==== PROVIDED ENTRIES
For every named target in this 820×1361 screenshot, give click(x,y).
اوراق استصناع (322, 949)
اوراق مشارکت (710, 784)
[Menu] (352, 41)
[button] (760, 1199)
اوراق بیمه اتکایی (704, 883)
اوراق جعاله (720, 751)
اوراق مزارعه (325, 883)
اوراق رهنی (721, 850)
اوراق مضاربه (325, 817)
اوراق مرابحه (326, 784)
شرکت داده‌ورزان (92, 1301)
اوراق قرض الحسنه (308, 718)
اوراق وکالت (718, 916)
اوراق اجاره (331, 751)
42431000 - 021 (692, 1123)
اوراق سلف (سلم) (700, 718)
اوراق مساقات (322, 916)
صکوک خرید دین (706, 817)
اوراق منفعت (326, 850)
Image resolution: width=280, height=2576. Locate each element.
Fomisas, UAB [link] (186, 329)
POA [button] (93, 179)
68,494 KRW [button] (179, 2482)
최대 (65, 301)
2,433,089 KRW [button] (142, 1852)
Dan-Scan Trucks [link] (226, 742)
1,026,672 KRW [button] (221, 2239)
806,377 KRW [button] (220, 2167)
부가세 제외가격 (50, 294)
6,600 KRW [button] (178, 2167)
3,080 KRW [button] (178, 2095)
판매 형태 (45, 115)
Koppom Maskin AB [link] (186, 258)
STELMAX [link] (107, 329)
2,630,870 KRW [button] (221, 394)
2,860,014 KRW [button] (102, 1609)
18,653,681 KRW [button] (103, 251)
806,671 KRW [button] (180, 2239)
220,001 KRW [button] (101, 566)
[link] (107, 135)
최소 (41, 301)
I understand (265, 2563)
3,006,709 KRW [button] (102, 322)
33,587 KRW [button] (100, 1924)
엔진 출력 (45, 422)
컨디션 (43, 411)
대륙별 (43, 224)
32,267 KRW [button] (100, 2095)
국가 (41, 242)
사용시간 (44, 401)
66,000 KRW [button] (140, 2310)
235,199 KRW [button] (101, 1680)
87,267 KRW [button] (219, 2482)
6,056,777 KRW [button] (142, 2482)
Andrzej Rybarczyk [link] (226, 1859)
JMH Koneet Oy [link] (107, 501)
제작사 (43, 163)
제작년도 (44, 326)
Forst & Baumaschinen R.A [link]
========
• **WHAT YOU HAVE TO DO**:
The entries above should be copied out exactly, with none left out.

• **PROBLEM SOLUTION**:
For every named target in this 820×1361 screenshot, give click(x,y).
اوراق استصناع (322, 949)
اوراق مشارکت (710, 784)
[Menu] (352, 41)
[button] (760, 1199)
اوراق بیمه اتکایی (704, 883)
اوراق جعاله (720, 751)
اوراق مزارعه (325, 883)
اوراق رهنی (721, 850)
اوراق مضاربه (325, 817)
اوراق مرابحه (326, 784)
شرکت داده‌ورزان (92, 1301)
اوراق قرض الحسنه (308, 718)
اوراق وکالت (718, 916)
اوراق اجاره (331, 751)
42431000 - 021 (692, 1123)
اوراق سلف (سلم) (700, 718)
اوراق مساقات (322, 916)
صکوک خرید دین (706, 817)
اوراق منفعت (326, 850)
Image resolution: width=280, height=2576. Locate each element.
Fomisas, UAB [link] (186, 329)
POA [button] (93, 179)
68,494 KRW [button] (179, 2482)
최대 (65, 301)
2,433,089 KRW [button] (142, 1852)
Dan-Scan Trucks [link] (226, 742)
1,026,672 KRW [button] (221, 2239)
806,377 KRW [button] (220, 2167)
부가세 제외가격 (50, 294)
6,600 KRW [button] (178, 2167)
3,080 KRW [button] (178, 2095)
판매 형태 (45, 115)
Koppom Maskin AB [link] (186, 258)
STELMAX [link] (107, 329)
2,630,870 KRW [button] (221, 394)
2,860,014 KRW [button] (102, 1609)
18,653,681 KRW [button] (103, 251)
806,671 KRW [button] (180, 2239)
220,001 KRW [button] (101, 566)
[link] (107, 135)
최소 (41, 301)
I understand (265, 2563)
3,006,709 KRW [button] (102, 322)
33,587 KRW [button] (100, 1924)
엔진 출력 (45, 422)
컨디션 (43, 411)
대륙별 (43, 224)
32,267 KRW [button] (100, 2095)
국가 (41, 242)
사용시간 (44, 401)
66,000 KRW [button] (140, 2310)
235,199 KRW [button] (101, 1680)
87,267 KRW [button] (219, 2482)
6,056,777 KRW [button] (142, 2482)
Andrzej Rybarczyk [link] (226, 1859)
JMH Koneet Oy [link] (107, 501)
제작사 (43, 163)
제작년도 (44, 326)
Forst & Baumaschinen R.A [link]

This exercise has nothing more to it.